Despite a global pandemic, Full House actress Lori Loughlin and her husband Mossimo Giannulli’s trial must go on. That’s what U.S. District Judge Nathaniel Gorton said in a straightforward Tuesday order.
“This judicial officer hereby determines that all pre-established pre-trial deadline in the above-captioned case continue to apply,” Gorton said. “Any motion for an extension of time will be considered on an individualized basis and granted only for good cause shown.”
Loughlin and Giannulli’s lawyers in the college admissions scandal, Sean Berkowitz and William Trach, responded on Wednesday to the judge’s order; they asked for an extension of time. They cited the spread of the COVID-19 coronavirus and orders to “shelter in place”:
Furthermore, as a result of the spread of COVID-19, nearly all members of the defense team are under orders to shelter in place or are required to work remotely, which has made it more difficult for defense counsel to coordinate review of the material produced by the government, and seek input and approval from all Defendants for the consolidated submission.
Given the volume and timeline of the discovery produced by the Government, along with the extraordinary circumstances arising from the rapid spread of COVID-19, Defendants respectfully request that the Court extend the deadline for filing the submission by three business days, from Friday, March 20, 2020, until Wednesday, March 25, 2020. oppose this request.
Most recently, Loughlin and Giannulli accused the FBI of coercing lies. They also accused prosecutors of withholding exculpatory evidence.
The defense lawyers said that the exculpatory evidence issue was one of the reasons they needed extra time.
“Further, Defendants respectfully submit this request to file a consolidated over-length brief. As grounds for this motion, the Defendants state that additional pages are necessary to address the numerous issues raised by the Government’s recent disclosure of exculpatory material in one submission that adequately addresses the concerns specific to each of the Defendants,” the Wednesday filing said.
In any event, the defense said, prosecutors don’t oppose the extension.

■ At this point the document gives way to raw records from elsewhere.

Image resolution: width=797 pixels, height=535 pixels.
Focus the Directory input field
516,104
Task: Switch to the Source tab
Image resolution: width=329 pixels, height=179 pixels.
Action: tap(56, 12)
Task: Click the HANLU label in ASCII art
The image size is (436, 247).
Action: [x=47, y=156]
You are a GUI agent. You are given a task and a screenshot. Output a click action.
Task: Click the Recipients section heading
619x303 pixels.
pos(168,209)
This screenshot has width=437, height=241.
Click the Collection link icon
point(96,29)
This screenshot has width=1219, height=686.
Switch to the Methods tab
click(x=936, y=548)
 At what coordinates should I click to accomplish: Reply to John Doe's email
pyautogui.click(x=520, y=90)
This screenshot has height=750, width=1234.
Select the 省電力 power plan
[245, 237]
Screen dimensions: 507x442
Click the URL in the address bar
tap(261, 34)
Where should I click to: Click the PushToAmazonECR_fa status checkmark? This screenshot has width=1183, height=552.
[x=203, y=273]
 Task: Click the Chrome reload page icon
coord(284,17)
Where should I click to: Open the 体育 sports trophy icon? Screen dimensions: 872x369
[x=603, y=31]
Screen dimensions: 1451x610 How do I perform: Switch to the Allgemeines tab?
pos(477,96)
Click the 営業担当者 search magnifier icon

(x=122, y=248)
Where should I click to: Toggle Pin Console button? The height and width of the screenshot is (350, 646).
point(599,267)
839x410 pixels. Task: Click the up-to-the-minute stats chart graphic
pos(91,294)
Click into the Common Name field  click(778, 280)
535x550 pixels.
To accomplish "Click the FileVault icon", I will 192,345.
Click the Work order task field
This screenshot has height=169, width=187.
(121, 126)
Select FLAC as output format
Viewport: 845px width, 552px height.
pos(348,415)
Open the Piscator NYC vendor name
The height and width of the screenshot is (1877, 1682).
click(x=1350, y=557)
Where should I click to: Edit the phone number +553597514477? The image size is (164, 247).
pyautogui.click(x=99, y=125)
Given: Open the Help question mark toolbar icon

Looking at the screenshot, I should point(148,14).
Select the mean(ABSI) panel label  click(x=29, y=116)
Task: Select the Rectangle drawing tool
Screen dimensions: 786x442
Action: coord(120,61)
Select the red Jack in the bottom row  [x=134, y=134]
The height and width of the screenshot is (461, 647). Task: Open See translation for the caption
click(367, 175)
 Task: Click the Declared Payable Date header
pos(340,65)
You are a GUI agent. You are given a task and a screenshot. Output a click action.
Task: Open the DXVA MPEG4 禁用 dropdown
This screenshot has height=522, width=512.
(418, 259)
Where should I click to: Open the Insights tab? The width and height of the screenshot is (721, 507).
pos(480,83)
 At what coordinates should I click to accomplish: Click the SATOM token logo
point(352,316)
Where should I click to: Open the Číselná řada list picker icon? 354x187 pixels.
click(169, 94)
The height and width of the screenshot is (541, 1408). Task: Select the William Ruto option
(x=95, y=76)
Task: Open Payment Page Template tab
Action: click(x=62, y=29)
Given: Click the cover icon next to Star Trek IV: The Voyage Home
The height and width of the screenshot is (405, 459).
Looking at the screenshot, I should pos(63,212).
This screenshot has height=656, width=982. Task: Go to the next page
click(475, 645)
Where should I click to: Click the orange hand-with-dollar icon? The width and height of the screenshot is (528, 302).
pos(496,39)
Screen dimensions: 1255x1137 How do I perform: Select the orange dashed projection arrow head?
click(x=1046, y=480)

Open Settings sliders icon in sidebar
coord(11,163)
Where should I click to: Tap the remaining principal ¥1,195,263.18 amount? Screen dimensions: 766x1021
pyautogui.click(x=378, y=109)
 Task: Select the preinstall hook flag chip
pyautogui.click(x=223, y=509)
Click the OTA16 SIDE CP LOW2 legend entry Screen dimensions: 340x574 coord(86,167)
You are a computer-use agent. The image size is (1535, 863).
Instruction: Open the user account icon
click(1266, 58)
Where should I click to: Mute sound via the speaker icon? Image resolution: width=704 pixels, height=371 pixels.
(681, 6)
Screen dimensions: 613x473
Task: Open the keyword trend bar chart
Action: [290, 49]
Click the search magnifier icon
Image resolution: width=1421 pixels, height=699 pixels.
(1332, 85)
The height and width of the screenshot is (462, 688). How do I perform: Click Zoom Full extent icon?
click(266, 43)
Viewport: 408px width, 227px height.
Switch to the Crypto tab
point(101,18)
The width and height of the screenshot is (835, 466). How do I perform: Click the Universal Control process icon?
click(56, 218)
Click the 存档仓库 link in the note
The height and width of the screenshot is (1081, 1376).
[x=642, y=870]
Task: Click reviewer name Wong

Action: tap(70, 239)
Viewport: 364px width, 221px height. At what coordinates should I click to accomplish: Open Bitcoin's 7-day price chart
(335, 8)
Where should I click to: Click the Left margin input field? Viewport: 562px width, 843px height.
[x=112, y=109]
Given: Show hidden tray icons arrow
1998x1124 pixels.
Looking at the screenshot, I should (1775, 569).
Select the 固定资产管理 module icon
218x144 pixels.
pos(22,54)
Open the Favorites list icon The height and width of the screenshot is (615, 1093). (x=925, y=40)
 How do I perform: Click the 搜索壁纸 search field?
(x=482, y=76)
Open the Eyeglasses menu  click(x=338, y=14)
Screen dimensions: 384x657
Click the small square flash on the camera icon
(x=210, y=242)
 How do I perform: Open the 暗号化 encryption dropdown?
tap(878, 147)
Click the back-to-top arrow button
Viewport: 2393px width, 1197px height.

Judge Gorton is, indeed, considered to be one of the tougher judges when it comes to sentencing in the District of Massachusetts--and defense attorneys for Varsity Blues clients have accused prosecutors of “judge-shopping” by steering cases to Gorton. Gorton has shown time and again that his views on these cases differ from another judge who has handed out sentences.
Loughlin and Giannulli face 12 criminal counts, including: conspiracy to commit mail and wire fraud and honest services mail and wire fraud; conspiracy to commit federal programs bribery; money laundering conspiracy; wire fraud and honest services wire fraud; aiding and abetting; federal programs bribery; aiding and abetting.